May 30, 2017
A few weeks ago, I had an interesting conversation at a conference. The person I was talking to asked me about my work. I mentioned that I worked on DeepChem, an open source library facilitating deep learning for drug discovery. I explained that the tools we build help make the drug discovery process a little easier. Nothing revolutionary yet, but given the powers of deep learning and our promising early results, we had cause to be hopeful. My questioner was a little surprised to hear my answer. He asked, “Since pharma companies have a lot of money, why does it make sense to make your tools open source? I can see the point of open source for projects where there aren’t resources available, but why bother making free tools given that your biggest users have plenty of cash?” This question stumped me a bit.
I have to admit that I’d never seriously considered the question before. I started working on DeepChem because I wanted to build a toolchain that would help me write research papers. I put it online because that’s what everyone in our research group does. (The Pande research group has a long history of creating high quality open source software as products of our research). The package was initially released under the GPL license, a more restrictive release which limits the flexibility of commercial users. However, I chatted with a number of open source developers who convinced me that an open source package was most useful with a larger community of users. After getting permission from existing DeepChem contributors, I made the package MIT license, which let companies use the library with basically no restrictions.

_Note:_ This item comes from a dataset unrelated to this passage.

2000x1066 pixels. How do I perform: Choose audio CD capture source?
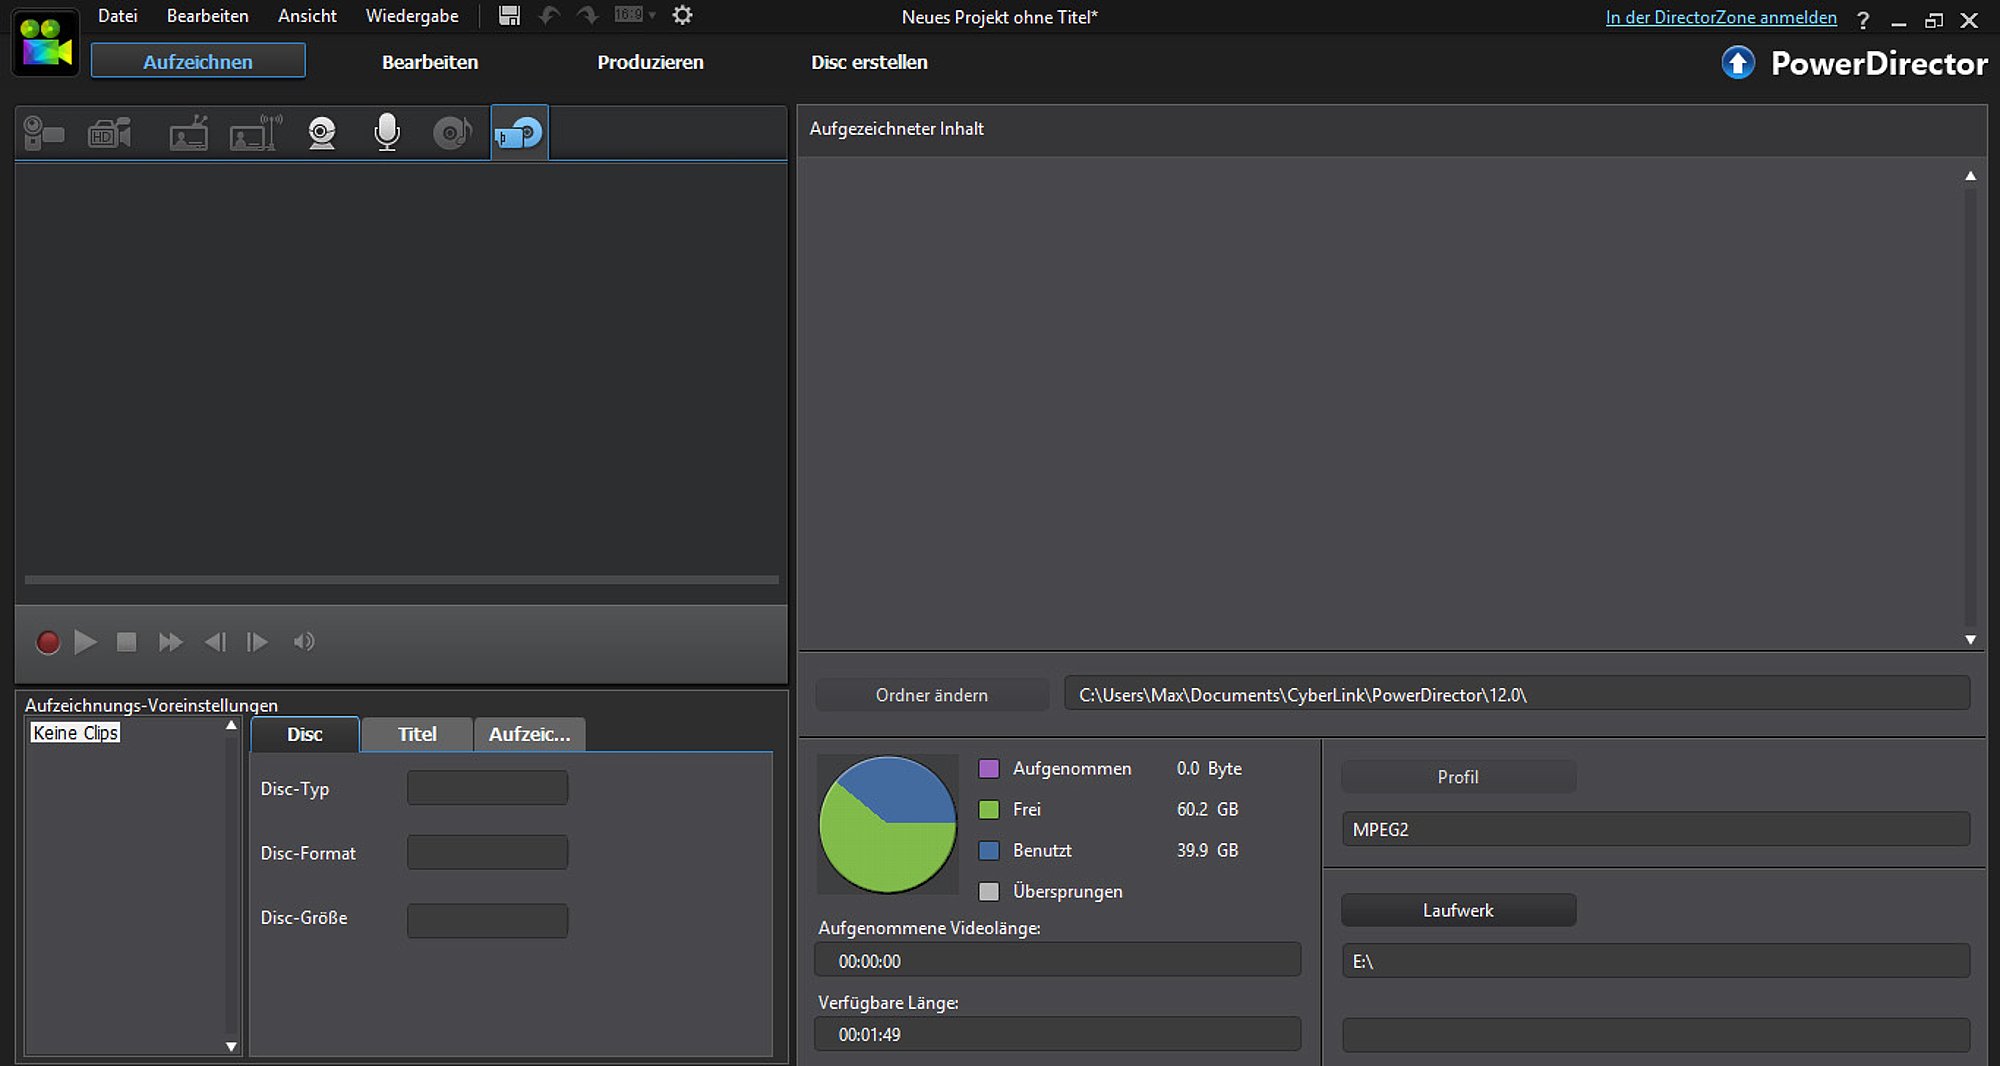[452, 133]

From a research standpoint, this stance makes plenty of sense. The more open our software is, the more users we get. The more users we get, the more people cite our papers. The more people cite our papers, the more we succeed as researchers. But, the question remains. Why continue developing an open source toolchain if our target users have plenty of money? Why not let them take on the task once the interesting papers in the space are cleared out? Or put more bluntly, why are open source tools for drug discovery worth building?
To explain why, let’s take a short detour into the structure of the pharmaceutical industry. Needless to say, the pharmaceutical industry makes money by selling (often expensive) medication to doctors and patients. The high costs of such treatments are partially justified by the large research expenditures and numerous failed compounds that litter the path to just one successful drug. The industry is challenging from multiple perspectives. The underlying biology and chemistry for many diseases is still poorly understood, side effects are impossible to completely banish, and regulatory approval is challenging. Given this difficult state of affairs, pharmaceutical and biotech companies often choose to focus on diseases with the potential for greatest profit. That is, on diseases like cancer, autoimmune disorders, and neurological conditions. In particular, these diseases are widespread in the developed world and sufferers include those with the money to afford expensive treatments. As a result, the vast majority of pharmaceutical research and development is done for developed markets and associated diseases. I’d argue that this research is on the whole a good; cancer or Alzheimer’s are terrible diseases and anything that brings us closer to cures is worthwhile.
However, the limited availability of resources means that far less effort is allocated to antibiotic resistance, tropical diseases, or malnutrition. Or put another way, to diseases that afflict the developing world and the poor. Profit motive is a powerful and dynamic force which has led to powerful innovations, but one which doesn’t necessarily create the greatest human good. Given the very high cost of drug discovery, researchers seeking treatments for these critical illnesses are dependent on limited funds from governmental agencies or philanthropic organizations such as the Gates foundation.
This isn’t an ideal state of affairs. On the one hand, there’s no fighting the economic laws of supply and demand. If there’s not much money in tropical diseases and viruses, it may well not make sense to build companies attempting to solve these problems (not entirely true; there are some successful companies here, but the slog is much harder). But on the other hand, as scientists and as human beings, we want to find treatments for all diseases and not only those that afflict the wealthy.
Open source is a solution to problems like this. By working with pharmaceutical companies on projects targeting commercially valuable targets, researchers can extract the general know-how about how to build algorithms useful for drug discovery. By contributing the fruits of these collaborations back into open source packages like DeepChem, researchers can share back the wealth into the common pool of knowledge. With each collaboration, paper, and github pull request, we hope that the process of drug discovery becomes easier and cheaper. Open source software is free and easily available. The tools we build today can be used by researchers tomorrow to treat conditions we might never have considered. In some ways, open source drug discovery is a Robin Hood ploy. Open source researchers use resources from the wealthy to build tools for the poor. But even better, open source solves two problems for the price of one: Helping treat diseases like cancer is in itself a worthwhile goal; the fact that the tools we build can one day help treat neglected diseases as well is simply icing on the cake.
Acknowledgements: Thanks to Karim Galil for the conversation that spurred this post.